• WORK ORDER
Please keep to the lines below from the one with "Enable the Use GPS checkbox" through the one with "Task: Select the Spielplatzanlage row", and restate them word for word, ends included.

(Collected data entries)
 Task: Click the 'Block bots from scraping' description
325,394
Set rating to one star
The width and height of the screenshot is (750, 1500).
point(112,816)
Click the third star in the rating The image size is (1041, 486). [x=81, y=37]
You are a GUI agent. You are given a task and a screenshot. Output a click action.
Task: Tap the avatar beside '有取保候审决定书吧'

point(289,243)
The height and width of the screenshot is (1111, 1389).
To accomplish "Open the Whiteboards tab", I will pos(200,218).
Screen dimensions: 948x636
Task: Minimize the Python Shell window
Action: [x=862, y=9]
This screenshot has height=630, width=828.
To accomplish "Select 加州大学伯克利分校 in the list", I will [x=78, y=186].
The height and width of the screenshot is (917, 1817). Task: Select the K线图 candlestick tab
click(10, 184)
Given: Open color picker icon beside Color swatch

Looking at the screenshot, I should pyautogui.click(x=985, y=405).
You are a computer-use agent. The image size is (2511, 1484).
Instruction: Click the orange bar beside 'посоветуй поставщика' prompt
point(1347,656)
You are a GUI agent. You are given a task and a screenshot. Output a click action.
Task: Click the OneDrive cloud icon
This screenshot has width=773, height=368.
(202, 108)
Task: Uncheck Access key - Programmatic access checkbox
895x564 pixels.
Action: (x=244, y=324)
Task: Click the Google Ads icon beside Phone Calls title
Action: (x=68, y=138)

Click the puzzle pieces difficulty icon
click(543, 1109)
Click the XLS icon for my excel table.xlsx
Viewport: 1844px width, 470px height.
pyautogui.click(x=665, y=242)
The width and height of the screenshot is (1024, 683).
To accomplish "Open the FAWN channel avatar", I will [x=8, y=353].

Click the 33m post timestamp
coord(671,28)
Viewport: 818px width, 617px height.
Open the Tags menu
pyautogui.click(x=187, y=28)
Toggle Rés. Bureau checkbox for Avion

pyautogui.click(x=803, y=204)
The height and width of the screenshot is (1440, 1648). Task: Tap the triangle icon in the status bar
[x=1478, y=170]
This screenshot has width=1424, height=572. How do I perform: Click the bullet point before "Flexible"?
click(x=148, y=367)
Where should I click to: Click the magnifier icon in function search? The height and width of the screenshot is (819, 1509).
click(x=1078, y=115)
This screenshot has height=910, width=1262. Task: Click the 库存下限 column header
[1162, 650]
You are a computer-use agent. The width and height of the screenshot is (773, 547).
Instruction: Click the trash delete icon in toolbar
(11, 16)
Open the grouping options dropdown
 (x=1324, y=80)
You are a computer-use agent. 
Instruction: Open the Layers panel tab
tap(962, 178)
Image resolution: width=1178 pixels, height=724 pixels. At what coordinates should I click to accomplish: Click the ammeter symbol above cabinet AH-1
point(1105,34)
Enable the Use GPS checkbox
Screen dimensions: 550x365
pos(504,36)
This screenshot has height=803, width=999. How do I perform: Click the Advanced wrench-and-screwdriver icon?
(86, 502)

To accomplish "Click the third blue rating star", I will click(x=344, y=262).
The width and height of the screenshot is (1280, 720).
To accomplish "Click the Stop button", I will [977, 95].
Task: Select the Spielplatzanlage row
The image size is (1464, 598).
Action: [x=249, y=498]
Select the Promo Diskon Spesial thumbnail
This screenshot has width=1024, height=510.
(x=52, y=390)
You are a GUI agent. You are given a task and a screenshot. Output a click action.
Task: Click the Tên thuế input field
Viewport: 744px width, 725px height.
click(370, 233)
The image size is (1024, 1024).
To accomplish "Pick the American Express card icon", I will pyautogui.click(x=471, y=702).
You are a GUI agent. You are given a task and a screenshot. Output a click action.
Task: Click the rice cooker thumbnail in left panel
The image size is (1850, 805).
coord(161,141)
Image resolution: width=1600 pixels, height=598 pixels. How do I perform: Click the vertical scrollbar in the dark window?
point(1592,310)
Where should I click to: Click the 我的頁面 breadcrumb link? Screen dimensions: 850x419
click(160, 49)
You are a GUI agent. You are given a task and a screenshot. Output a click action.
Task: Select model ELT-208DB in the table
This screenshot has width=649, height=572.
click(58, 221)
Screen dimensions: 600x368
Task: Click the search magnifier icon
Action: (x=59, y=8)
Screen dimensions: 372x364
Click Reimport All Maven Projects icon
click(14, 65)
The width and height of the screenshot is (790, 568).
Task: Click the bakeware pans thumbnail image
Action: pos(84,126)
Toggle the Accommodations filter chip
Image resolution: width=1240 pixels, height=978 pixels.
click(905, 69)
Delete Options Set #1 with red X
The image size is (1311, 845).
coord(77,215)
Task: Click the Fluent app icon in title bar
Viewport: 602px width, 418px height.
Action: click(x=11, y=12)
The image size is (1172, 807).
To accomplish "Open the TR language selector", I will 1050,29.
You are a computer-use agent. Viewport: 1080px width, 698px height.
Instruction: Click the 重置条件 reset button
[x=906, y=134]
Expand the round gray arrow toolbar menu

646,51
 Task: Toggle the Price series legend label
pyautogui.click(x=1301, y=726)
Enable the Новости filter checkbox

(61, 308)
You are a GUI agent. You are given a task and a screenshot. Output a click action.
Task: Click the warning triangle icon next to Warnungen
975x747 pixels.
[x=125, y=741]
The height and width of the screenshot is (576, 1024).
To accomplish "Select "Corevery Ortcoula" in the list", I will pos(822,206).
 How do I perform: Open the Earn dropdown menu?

• WRITTEN SOLUTION
Enable the Use GPS checkbox
Screen dimensions: 550x365
pos(504,36)
This screenshot has height=803, width=999. How do I perform: Click the Advanced wrench-and-screwdriver icon?
(86, 502)

To accomplish "Click the third blue rating star", I will click(x=344, y=262).
The width and height of the screenshot is (1280, 720).
To accomplish "Click the Stop button", I will [977, 95].
Task: Select the Spielplatzanlage row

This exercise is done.